The Unsaturated Hydromechanical Coupling Model of Rock Slope Considering Rainfall Infiltration Using DDA

Xianshan Liu1,2 and Ming Xu1,2

1Key Laboratory of New Technology for Construction of Cities in Mountain Area, Chongqing University, Ministry of Education, Chongqing 400045, China
2School of Civil Engineering, Chongqing University, Chongqing 400045, China

Correspondence should be addressed to Xianshan Liu

Received 21 September 2017; Revised 14 November 2017; Accepted 22 November 2017; Published 19 December 2017

Academic Editor: Qinghui Jiang

Copyright © 2017 Xianshan Liu and Ming Xu. This is an open access article distributed under the Creative Commons Attribution License, which permits unrestricted use, distribution, and reproduction in any medium, provided the original work is properly cited.
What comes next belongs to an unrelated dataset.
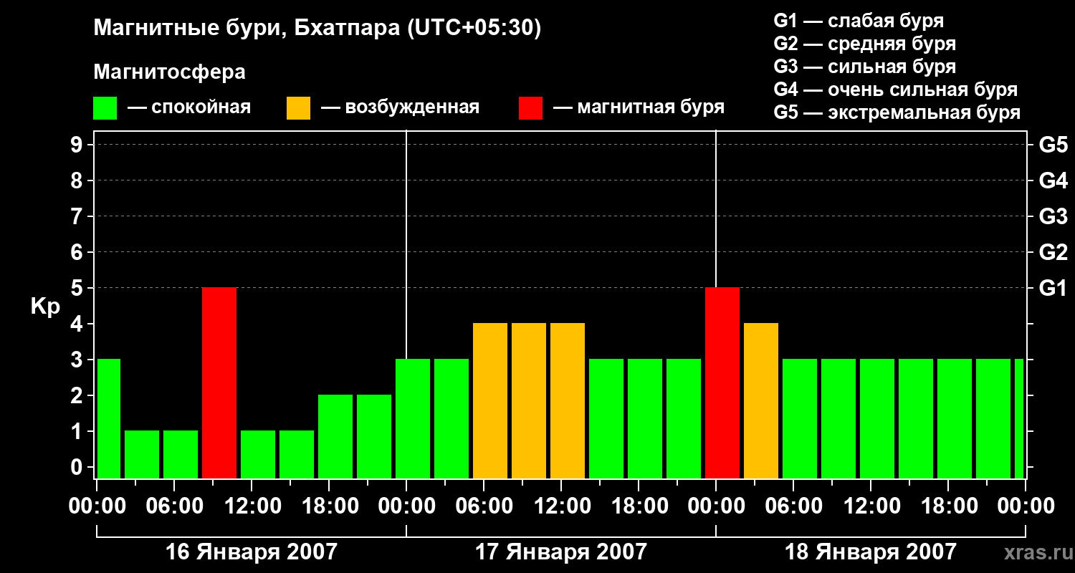Click the '16 Января 2007' date label

click(252, 552)
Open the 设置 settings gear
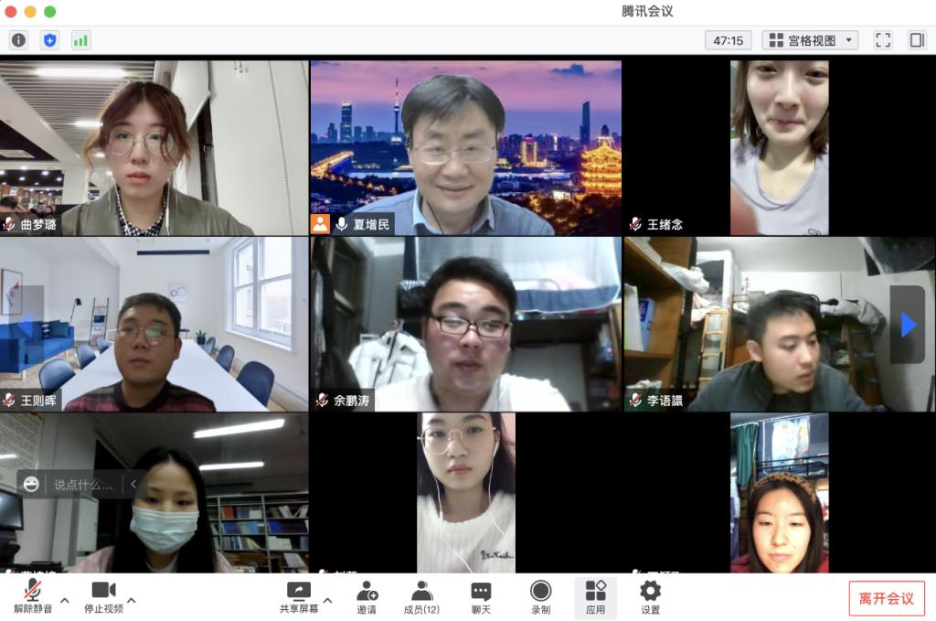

Water flow and hydromechanical coupling process in fractured rocks is more different from that in general porous media because of heterogeneous spatial fractures and possible fracture-dominated flow; a saturated-unsaturated hydromechanical coupling model using a discontinuous deformation analysis (DDA) similar to FEM and DEM was employed to analyze water movement in saturated-unsaturated deformed rocks, in which the Van-Genuchten model differently treated the rock and fractures permeable properties to describe the constitutive relationships. The calibrating results for the dam foundation indicated the validation and feasibility of the proposed model and are also in good agreement with the calculations based on DEM still demonstrating its superiority. And then, the rainfall infiltration in a reservoir rock slope was detailedly investigated to describe the water pressure on the fault surface and inside the rocks, displacement, and stress distribution under hydromechanical coupling conditions and uncoupling conditions. It was observed that greater rainfall intensity and longer rainfall time resulted in lower stability of the rock slope, and larger difference was very obvious between the hydromechanical coupling condition and uncoupling condition, demonstrating that rainfall intensity, rainfall time, and hydromechanical coupling effect had great influence on the saturated-unsaturated water flow behavior and mechanical response of the fractured rock slopes.